Input for this task:
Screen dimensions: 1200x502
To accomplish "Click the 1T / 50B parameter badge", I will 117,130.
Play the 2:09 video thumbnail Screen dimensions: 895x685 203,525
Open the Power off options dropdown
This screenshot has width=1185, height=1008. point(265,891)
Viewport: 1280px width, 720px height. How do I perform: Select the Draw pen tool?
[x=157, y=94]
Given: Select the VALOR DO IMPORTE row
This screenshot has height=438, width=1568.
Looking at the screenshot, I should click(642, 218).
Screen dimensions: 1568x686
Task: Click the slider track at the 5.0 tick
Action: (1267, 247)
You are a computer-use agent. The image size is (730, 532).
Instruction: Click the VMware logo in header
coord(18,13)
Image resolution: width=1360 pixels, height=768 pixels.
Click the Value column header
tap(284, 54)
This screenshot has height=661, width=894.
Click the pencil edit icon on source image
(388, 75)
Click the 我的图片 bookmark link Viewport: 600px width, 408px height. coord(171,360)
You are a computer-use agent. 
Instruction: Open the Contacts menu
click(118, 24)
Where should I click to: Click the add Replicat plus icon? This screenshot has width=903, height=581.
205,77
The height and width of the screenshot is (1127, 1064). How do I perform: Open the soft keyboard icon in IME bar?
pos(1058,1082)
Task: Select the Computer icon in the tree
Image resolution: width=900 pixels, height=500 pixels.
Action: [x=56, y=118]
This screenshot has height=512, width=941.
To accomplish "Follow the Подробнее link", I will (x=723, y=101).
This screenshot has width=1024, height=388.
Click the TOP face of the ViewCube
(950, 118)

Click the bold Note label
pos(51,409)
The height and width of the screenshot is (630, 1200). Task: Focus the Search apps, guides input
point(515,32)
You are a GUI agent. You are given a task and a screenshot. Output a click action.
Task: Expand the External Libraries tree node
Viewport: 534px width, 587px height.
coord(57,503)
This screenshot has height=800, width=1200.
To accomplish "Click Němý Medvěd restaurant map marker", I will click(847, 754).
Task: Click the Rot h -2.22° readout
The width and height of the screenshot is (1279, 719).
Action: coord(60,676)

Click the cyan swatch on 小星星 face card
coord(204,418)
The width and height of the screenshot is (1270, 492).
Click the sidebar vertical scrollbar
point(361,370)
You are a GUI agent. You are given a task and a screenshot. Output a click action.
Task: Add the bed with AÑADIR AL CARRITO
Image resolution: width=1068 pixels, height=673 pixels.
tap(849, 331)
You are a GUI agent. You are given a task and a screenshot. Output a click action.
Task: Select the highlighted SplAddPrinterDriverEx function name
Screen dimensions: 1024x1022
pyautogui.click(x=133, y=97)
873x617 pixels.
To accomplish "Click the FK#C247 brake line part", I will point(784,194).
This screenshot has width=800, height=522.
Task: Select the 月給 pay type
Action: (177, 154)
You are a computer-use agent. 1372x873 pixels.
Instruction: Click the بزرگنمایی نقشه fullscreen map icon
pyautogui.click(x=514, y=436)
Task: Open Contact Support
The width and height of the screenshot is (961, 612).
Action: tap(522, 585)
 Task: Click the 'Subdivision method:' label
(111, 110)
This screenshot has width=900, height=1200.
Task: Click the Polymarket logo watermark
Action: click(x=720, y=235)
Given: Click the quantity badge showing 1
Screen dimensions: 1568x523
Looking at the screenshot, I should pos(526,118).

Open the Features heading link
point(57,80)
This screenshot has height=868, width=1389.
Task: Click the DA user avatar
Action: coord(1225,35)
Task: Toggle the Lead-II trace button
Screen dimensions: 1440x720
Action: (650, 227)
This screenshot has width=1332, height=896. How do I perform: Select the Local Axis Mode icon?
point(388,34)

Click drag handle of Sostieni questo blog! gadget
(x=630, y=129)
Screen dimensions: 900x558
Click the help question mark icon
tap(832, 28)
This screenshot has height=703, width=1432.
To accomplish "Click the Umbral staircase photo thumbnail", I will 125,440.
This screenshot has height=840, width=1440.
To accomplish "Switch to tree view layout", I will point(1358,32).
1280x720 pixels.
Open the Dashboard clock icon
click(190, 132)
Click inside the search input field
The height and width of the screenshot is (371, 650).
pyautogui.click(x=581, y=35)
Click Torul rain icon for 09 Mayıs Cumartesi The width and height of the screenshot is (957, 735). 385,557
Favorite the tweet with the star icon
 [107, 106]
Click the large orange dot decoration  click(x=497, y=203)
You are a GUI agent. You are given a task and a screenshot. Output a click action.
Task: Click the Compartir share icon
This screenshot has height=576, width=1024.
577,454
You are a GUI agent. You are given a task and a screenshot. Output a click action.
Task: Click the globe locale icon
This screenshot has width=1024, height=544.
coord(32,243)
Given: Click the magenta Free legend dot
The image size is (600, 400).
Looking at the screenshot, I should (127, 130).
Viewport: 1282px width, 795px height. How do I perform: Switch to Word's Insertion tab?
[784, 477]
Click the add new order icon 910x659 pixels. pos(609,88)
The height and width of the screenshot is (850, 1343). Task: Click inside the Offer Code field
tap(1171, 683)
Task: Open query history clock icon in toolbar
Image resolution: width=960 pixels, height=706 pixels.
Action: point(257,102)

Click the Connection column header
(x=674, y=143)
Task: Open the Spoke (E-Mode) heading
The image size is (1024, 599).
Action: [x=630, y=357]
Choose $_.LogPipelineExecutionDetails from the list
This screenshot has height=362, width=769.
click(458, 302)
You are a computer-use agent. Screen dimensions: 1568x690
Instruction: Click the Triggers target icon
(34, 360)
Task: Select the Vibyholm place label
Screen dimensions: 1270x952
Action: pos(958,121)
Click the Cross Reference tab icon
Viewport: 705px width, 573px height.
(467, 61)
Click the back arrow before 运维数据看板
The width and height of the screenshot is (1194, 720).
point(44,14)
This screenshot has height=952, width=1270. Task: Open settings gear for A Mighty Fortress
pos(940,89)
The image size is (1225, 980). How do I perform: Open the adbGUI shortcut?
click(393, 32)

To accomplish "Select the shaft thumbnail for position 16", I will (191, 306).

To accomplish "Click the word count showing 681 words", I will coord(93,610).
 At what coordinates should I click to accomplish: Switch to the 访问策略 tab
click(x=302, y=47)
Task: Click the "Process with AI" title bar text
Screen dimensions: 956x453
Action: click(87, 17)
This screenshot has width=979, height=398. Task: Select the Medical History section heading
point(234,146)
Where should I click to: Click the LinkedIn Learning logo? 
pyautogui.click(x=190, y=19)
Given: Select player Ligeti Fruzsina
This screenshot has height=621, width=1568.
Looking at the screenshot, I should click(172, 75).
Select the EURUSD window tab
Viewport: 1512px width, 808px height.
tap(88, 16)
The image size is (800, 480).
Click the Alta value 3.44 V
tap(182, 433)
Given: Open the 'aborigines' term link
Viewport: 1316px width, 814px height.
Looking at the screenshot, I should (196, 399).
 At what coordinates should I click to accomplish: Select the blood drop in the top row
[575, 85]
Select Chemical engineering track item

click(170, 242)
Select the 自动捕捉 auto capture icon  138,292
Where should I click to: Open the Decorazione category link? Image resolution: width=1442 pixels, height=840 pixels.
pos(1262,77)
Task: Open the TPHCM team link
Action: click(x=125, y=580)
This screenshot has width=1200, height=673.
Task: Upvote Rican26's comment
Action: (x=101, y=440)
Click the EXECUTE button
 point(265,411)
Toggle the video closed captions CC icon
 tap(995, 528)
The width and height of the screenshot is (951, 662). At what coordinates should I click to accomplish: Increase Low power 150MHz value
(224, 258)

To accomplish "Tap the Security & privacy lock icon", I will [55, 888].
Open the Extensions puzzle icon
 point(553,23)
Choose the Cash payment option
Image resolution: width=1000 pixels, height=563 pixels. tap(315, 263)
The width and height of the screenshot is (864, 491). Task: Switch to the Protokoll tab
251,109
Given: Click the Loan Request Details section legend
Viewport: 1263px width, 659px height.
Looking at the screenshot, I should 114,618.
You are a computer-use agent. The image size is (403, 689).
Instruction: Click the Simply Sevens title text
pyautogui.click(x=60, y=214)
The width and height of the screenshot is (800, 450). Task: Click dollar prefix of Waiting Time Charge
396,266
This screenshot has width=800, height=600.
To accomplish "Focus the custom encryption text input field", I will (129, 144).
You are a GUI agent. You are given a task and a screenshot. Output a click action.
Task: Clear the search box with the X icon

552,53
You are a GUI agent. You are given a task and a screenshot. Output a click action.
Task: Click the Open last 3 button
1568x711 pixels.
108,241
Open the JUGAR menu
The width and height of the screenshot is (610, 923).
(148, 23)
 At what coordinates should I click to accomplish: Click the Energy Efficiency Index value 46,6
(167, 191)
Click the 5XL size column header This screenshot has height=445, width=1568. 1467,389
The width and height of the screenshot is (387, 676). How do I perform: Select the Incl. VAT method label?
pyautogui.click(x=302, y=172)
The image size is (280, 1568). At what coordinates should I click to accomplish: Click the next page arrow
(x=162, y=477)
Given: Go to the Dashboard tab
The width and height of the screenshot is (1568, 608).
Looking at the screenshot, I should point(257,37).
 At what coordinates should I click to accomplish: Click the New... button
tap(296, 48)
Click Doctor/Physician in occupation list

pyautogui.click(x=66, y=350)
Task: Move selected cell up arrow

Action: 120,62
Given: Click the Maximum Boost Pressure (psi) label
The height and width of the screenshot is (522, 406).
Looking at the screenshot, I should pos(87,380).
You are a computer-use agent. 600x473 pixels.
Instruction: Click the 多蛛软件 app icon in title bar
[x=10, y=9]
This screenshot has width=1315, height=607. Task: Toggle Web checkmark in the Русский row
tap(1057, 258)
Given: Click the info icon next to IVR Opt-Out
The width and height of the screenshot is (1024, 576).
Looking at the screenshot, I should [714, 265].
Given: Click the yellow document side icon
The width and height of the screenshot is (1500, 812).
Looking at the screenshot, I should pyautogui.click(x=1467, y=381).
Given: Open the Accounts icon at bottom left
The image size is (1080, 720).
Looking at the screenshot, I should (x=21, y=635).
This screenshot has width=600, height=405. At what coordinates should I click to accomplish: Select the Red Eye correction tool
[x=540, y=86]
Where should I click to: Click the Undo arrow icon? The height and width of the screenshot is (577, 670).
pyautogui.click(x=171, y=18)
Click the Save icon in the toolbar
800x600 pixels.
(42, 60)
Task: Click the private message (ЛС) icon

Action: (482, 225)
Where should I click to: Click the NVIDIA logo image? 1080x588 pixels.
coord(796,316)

What you will do: In the data above, find the line with "This screenshot has height=438, width=1568." and the line with "This screenshot has height=512, width=941.". Retype both, plus every line between them, exactly.

Response to this exercise:
This screenshot has height=438, width=1568.
Looking at the screenshot, I should click(642, 218).
Screen dimensions: 1568x686
Task: Click the slider track at the 5.0 tick
Action: (1267, 247)
You are a computer-use agent. The image size is (730, 532).
Instruction: Click the VMware logo in header
coord(18,13)
Image resolution: width=1360 pixels, height=768 pixels.
Click the Value column header
tap(284, 54)
This screenshot has height=661, width=894.
Click the pencil edit icon on source image
(388, 75)
Click the 我的图片 bookmark link Viewport: 600px width, 408px height. coord(171,360)
You are a computer-use agent. 
Instruction: Open the Contacts menu
click(118, 24)
Where should I click to: Click the add Replicat plus icon? This screenshot has width=903, height=581.
205,77
The height and width of the screenshot is (1127, 1064). How do I perform: Open the soft keyboard icon in IME bar?
pos(1058,1082)
Task: Select the Computer icon in the tree
Image resolution: width=900 pixels, height=500 pixels.
Action: [x=56, y=118]
This screenshot has height=512, width=941.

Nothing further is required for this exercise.